## TASK BRIEF
In the records below, find the line containing "Cast Iron Auto" and the line containing "DSCF6139.jpg (590, 470)"; please repeat exactly the lines from one to the other, both included, and nothing more.

***

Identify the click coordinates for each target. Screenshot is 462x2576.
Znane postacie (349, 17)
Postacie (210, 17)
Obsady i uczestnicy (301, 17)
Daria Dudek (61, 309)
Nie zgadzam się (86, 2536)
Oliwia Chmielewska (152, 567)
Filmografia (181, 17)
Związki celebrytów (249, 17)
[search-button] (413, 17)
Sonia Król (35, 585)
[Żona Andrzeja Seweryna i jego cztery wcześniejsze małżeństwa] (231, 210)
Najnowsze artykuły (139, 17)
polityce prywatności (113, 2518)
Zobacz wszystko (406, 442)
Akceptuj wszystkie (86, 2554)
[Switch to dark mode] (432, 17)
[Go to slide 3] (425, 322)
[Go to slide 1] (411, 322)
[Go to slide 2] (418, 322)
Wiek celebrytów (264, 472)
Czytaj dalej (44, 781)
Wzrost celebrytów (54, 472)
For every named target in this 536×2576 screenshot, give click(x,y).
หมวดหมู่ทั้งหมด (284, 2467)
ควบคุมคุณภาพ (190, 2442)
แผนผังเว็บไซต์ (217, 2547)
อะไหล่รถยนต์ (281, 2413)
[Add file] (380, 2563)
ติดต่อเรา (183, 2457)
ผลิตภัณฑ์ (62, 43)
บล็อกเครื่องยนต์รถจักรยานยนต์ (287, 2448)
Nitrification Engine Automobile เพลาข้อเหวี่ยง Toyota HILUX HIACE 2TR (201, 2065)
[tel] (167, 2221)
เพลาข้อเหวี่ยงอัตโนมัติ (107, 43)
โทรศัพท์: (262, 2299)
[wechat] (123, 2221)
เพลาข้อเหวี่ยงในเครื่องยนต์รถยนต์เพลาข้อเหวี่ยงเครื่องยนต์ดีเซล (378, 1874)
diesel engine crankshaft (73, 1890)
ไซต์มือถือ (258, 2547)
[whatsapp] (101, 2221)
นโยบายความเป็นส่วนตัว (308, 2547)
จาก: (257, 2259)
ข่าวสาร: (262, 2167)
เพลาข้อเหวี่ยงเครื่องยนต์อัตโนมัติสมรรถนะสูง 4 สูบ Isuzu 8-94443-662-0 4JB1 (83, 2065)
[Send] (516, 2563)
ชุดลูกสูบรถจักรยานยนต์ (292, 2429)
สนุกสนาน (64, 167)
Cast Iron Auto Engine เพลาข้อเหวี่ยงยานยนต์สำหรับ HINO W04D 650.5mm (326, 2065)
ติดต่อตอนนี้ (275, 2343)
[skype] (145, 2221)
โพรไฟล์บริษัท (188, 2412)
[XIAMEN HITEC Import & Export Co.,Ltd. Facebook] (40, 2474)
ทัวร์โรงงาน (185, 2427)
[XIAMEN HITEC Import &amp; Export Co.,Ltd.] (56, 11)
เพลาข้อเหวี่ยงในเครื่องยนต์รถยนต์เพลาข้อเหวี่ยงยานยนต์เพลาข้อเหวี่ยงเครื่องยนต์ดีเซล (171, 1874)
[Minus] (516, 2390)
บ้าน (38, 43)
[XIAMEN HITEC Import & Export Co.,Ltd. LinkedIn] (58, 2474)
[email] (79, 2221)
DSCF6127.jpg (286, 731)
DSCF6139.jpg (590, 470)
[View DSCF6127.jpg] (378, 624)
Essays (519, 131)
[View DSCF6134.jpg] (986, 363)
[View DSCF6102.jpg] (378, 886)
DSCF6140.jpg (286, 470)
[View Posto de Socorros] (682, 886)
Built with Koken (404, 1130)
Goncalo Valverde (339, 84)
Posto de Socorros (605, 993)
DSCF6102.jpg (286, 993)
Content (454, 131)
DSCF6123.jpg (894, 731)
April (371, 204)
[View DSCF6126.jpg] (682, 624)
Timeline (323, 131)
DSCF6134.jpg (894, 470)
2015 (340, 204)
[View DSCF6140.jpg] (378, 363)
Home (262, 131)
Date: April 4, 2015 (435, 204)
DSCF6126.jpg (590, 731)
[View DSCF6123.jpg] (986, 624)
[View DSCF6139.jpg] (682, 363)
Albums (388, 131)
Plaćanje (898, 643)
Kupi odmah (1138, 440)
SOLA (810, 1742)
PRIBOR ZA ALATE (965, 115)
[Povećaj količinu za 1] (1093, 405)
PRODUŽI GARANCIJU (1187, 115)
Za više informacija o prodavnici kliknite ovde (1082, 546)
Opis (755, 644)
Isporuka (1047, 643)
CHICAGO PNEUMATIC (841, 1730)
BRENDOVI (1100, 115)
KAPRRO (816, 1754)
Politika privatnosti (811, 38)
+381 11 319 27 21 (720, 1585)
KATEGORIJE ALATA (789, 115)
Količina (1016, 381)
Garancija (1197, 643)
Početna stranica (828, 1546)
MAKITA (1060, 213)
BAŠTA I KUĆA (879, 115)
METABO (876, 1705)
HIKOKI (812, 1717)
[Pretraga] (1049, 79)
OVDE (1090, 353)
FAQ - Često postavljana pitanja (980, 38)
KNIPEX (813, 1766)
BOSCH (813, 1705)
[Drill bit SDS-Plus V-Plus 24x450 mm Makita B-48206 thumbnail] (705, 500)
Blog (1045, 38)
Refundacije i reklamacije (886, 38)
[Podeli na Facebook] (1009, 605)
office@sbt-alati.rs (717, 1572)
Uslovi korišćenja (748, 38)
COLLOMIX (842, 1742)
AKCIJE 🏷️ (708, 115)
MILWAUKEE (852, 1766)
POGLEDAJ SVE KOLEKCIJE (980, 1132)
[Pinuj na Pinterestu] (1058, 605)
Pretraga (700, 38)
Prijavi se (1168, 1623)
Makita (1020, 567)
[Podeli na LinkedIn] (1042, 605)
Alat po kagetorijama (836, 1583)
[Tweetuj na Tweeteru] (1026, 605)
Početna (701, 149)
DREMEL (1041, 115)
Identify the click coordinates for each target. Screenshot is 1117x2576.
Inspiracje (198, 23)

***

## RESULT
Cast Iron Auto Engine เพลาข้อเหวี่ยงยานยนต์สำหรับ HINO W04D 650.5mm (326, 2065)
ติดต่อตอนนี้ (275, 2343)
[skype] (145, 2221)
โพรไฟล์บริษัท (188, 2412)
[XIAMEN HITEC Import & Export Co.,Ltd. Facebook] (40, 2474)
ทัวร์โรงงาน (185, 2427)
[XIAMEN HITEC Import &amp; Export Co.,Ltd.] (56, 11)
เพลาข้อเหวี่ยงในเครื่องยนต์รถยนต์เพลาข้อเหวี่ยงยานยนต์เพลาข้อเหวี่ยงเครื่องยนต์ดีเซล (171, 1874)
[Minus] (516, 2390)
บ้าน (38, 43)
[XIAMEN HITEC Import & Export Co.,Ltd. LinkedIn] (58, 2474)
[email] (79, 2221)
DSCF6127.jpg (286, 731)
DSCF6139.jpg (590, 470)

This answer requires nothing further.